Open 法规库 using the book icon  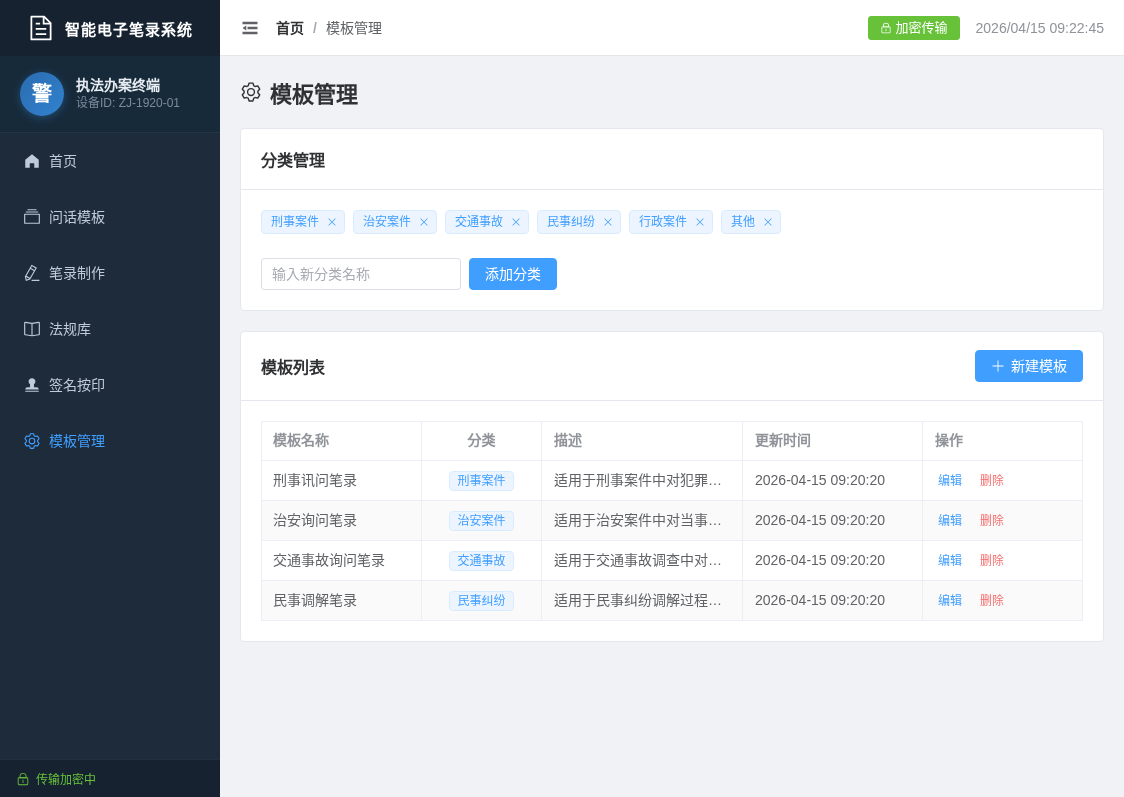(x=32, y=329)
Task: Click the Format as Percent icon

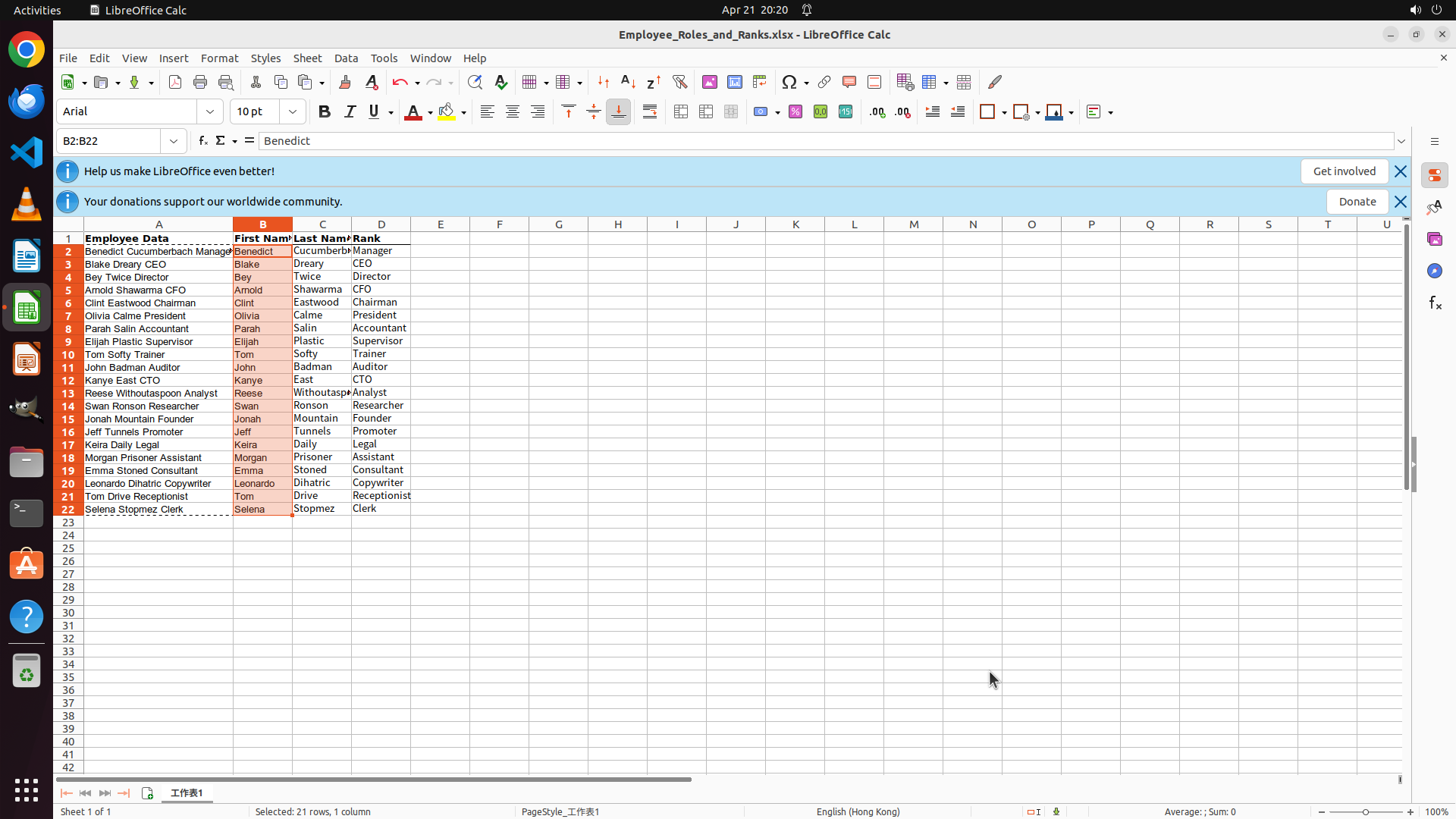Action: (795, 112)
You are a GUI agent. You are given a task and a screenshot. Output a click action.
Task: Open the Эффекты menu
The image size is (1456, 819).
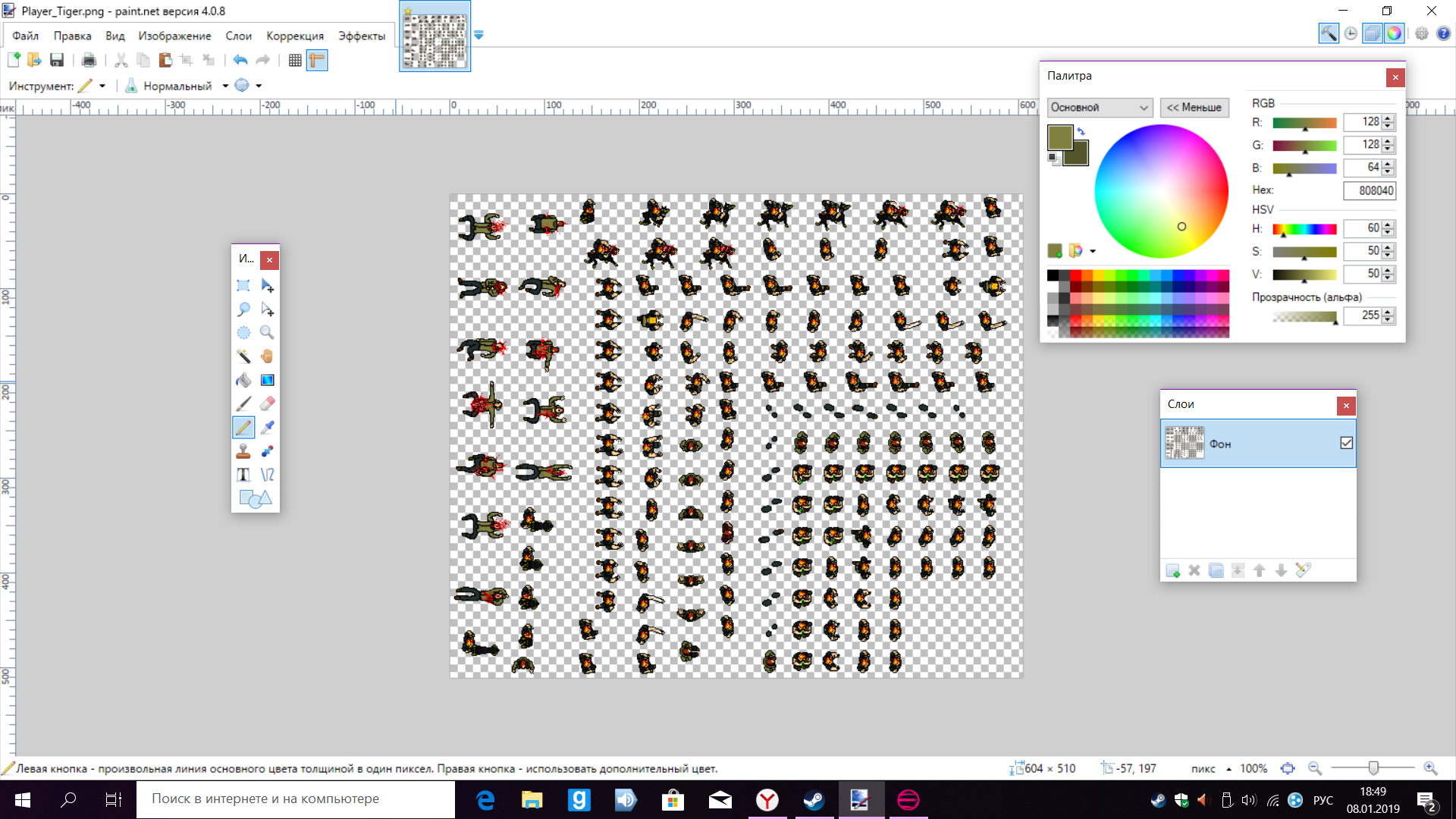coord(361,36)
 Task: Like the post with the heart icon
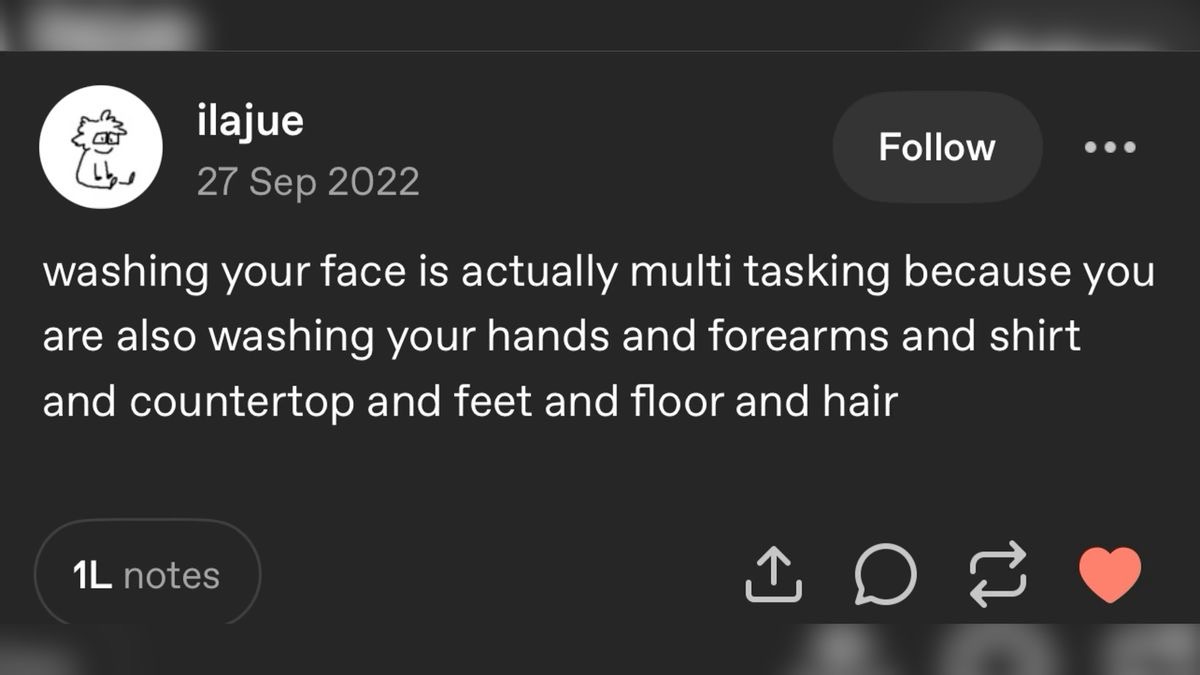click(x=1110, y=575)
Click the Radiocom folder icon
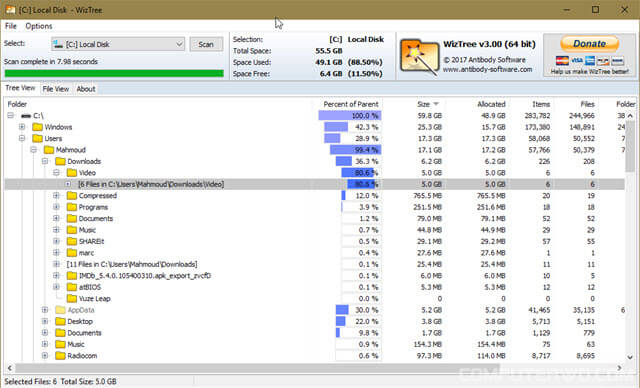Viewport: 640px width, 388px height. [x=60, y=355]
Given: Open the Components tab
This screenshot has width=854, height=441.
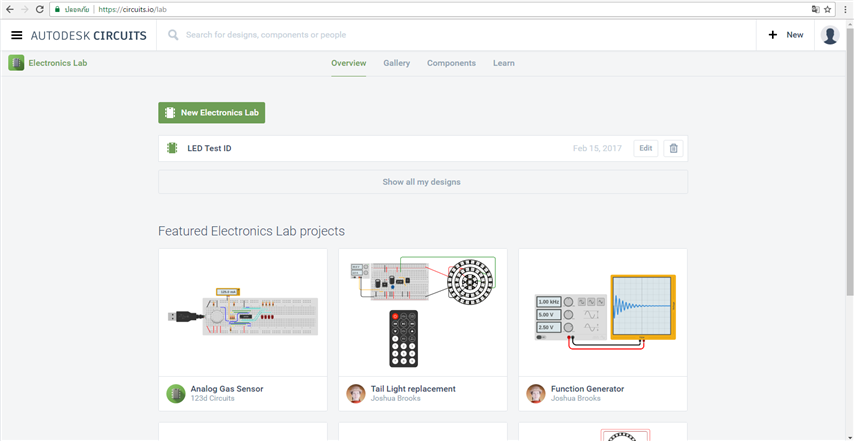Looking at the screenshot, I should point(451,63).
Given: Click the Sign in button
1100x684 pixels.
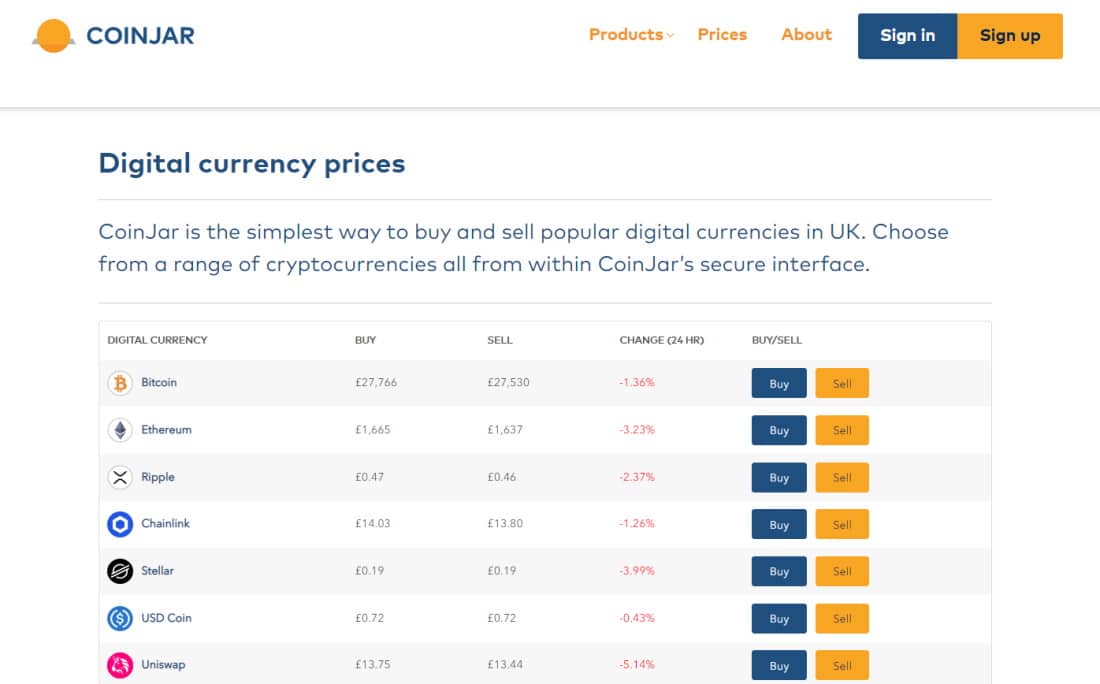Looking at the screenshot, I should coord(907,35).
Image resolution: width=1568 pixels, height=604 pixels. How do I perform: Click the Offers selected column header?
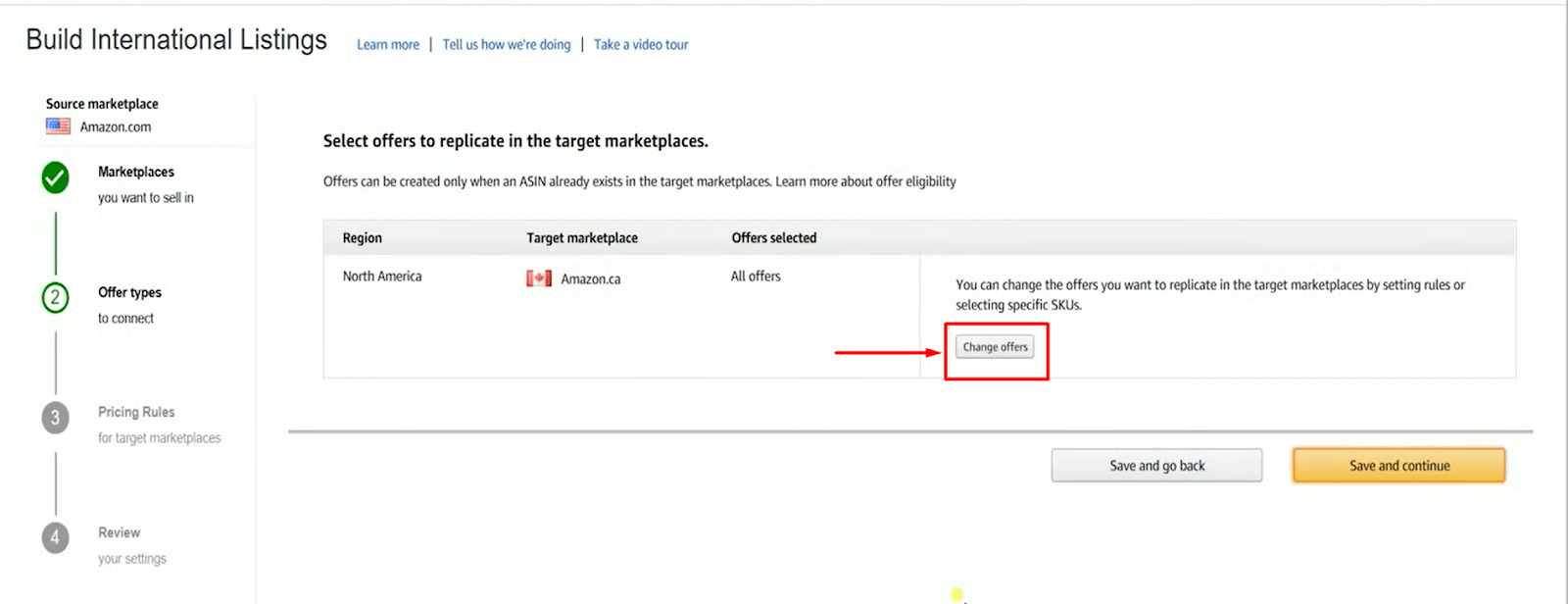tap(774, 238)
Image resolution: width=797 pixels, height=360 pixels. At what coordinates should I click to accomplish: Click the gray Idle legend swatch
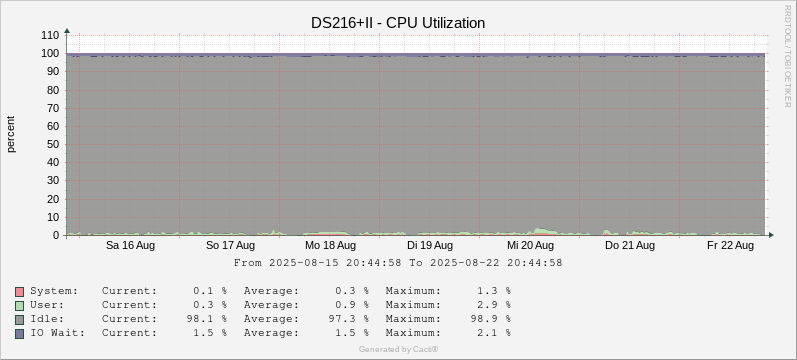19,320
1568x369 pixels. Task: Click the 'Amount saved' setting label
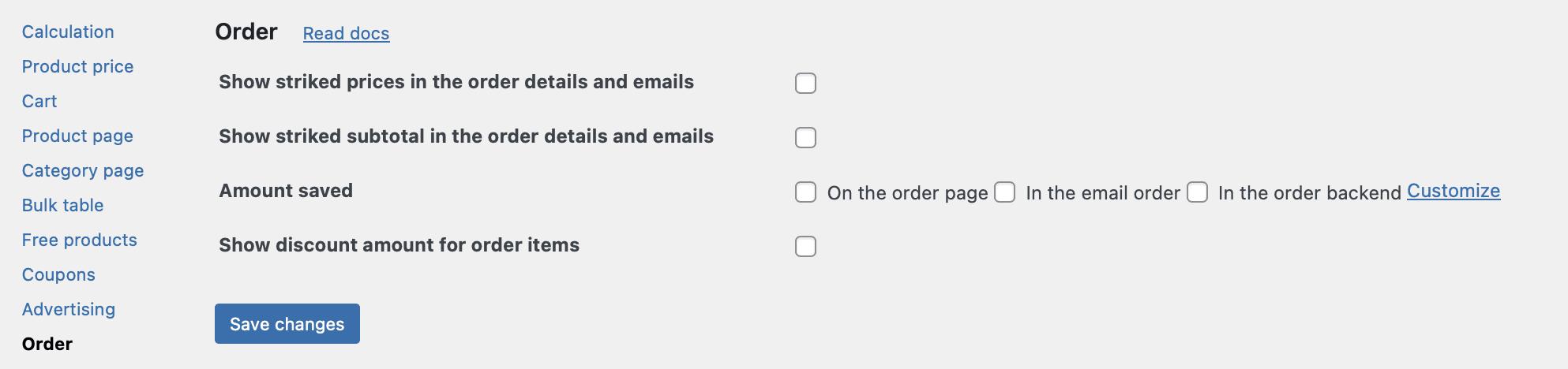click(286, 191)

JOB -
Lay out the lines of the entries above as a JSON list of strings, one string per line, starting at the line that contains "Task: Click the Format as Percent icon" and ending at the line that contains "click(x=1110, y=575)", with both of those lines included. Leave out blank lines and the pictures.

RESPONSE TO THIS TASK -
[
  "Task: Click the Format as Percent icon",
  "Action: (795, 112)",
  "You are a GUI agent. You are given a task and a screenshot. Output a click action.",
  "Task: Open the Эффекты menu",
  "The image size is (1456, 819).",
  "coord(361,36)",
  " Task: Like the post with the heart icon",
  "click(x=1110, y=575)"
]